■ EXERCISE DETAILS: Quote the records in full and leave their pictures out.

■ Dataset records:
◇ ◇ ◇ ◇
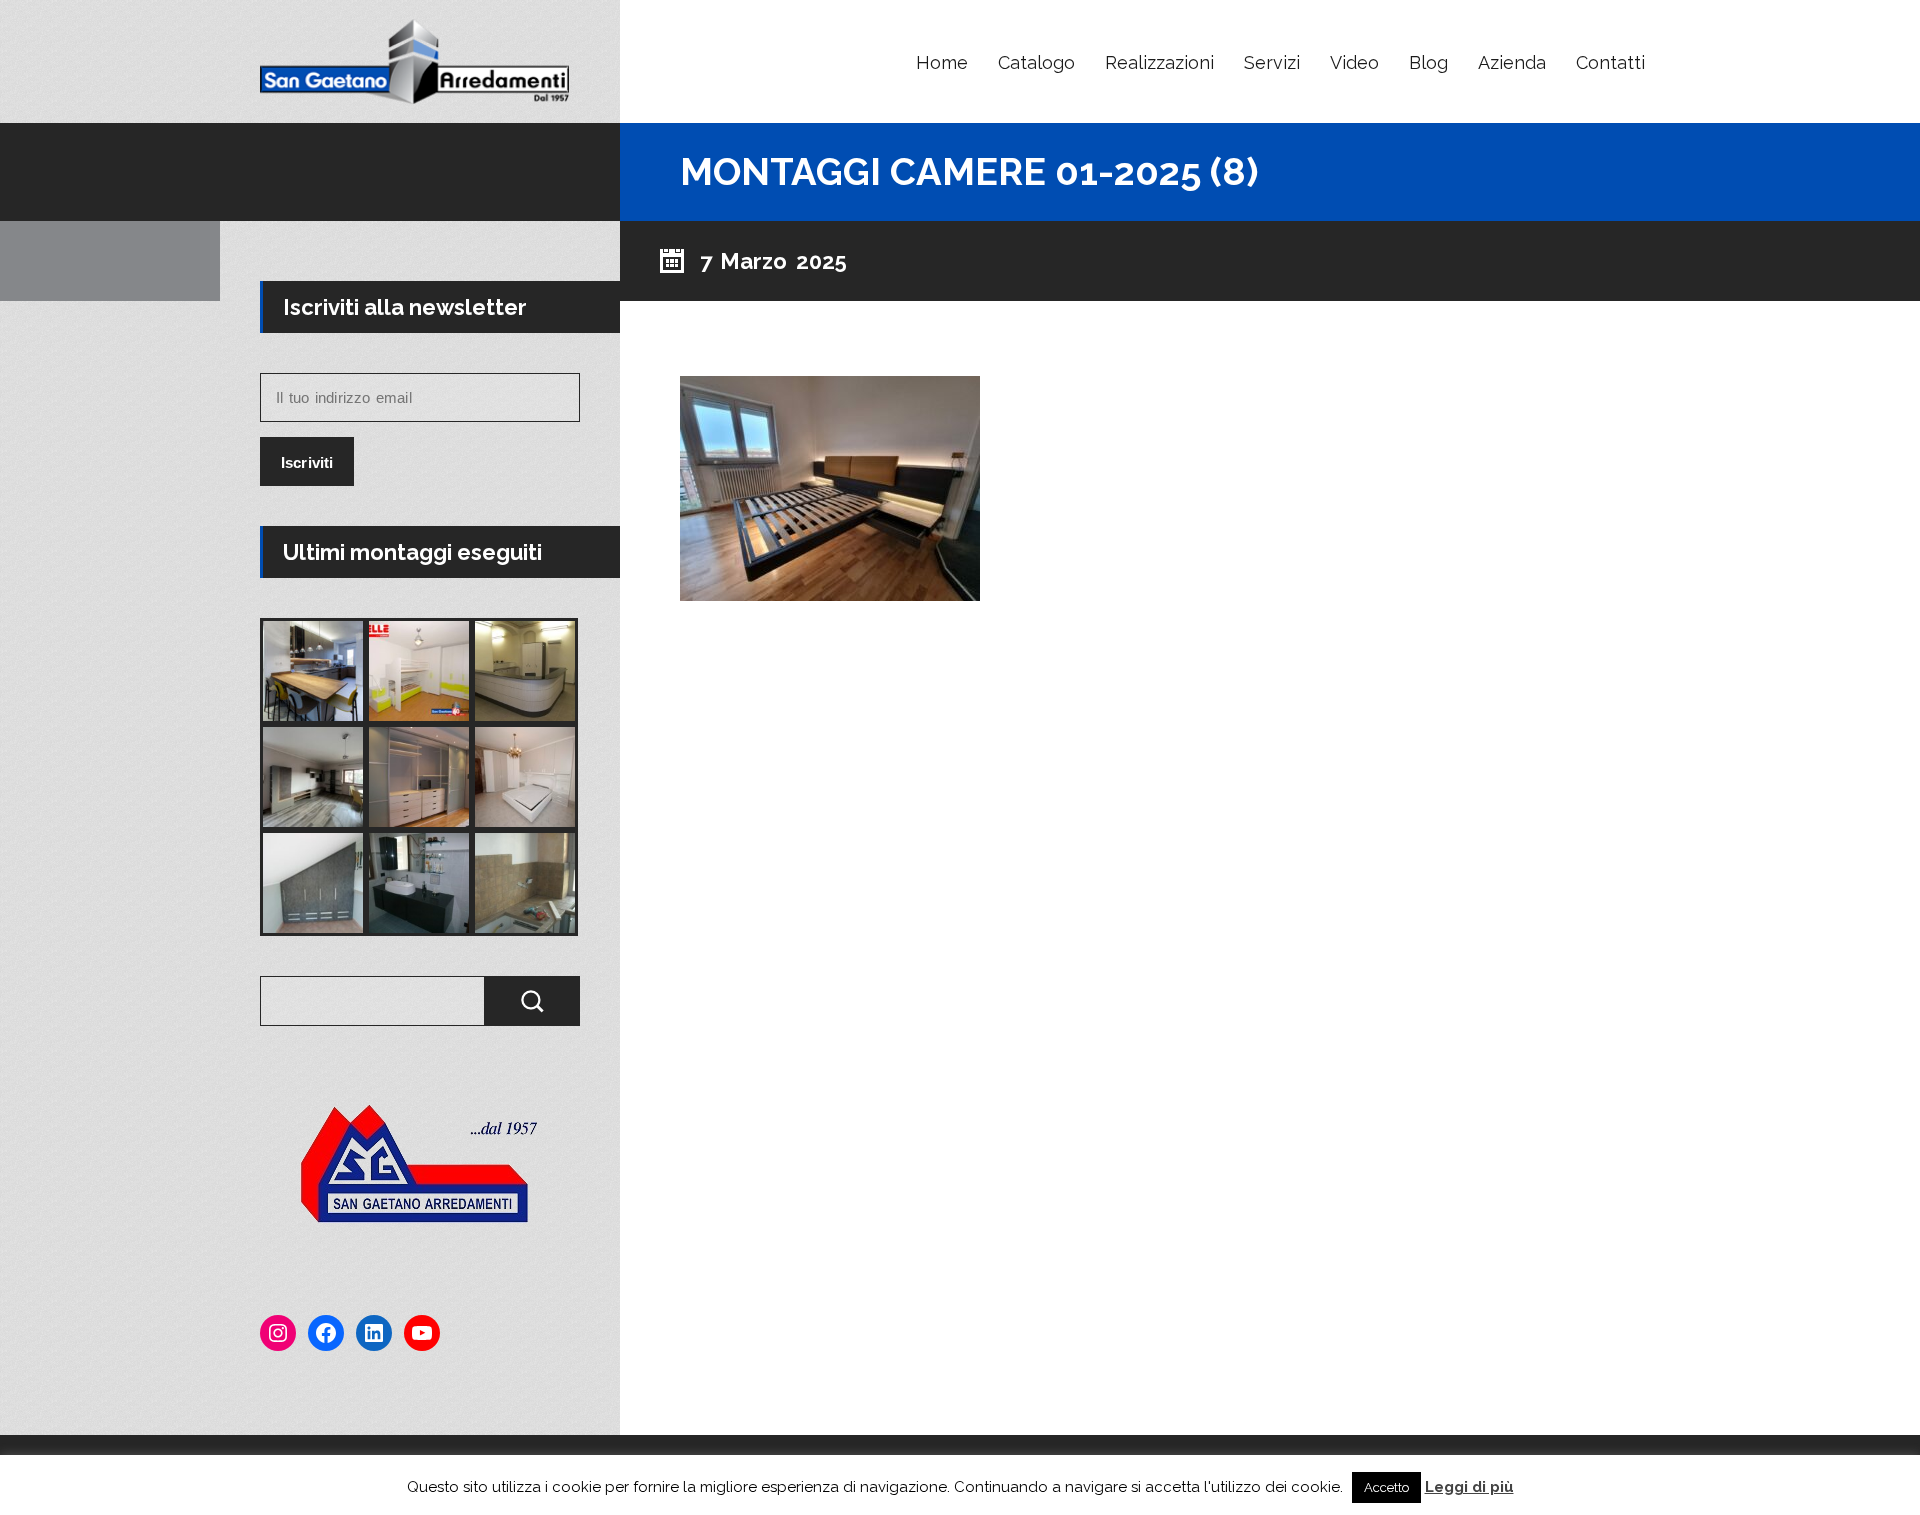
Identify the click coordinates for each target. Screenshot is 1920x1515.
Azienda (1512, 62)
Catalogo (1036, 62)
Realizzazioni (1159, 62)
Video (1354, 62)
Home (942, 62)
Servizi (1272, 62)
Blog (1428, 62)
◇ ◇ ◇ ◇
■ EXERCISE ANSWER:
Identify the click coordinates for each target. Screenshot is 1920x1515.
Azienda (1512, 62)
Catalogo (1036, 62)
Realizzazioni (1159, 62)
Video (1354, 62)
Home (942, 62)
Servizi (1272, 62)
Blog (1428, 62)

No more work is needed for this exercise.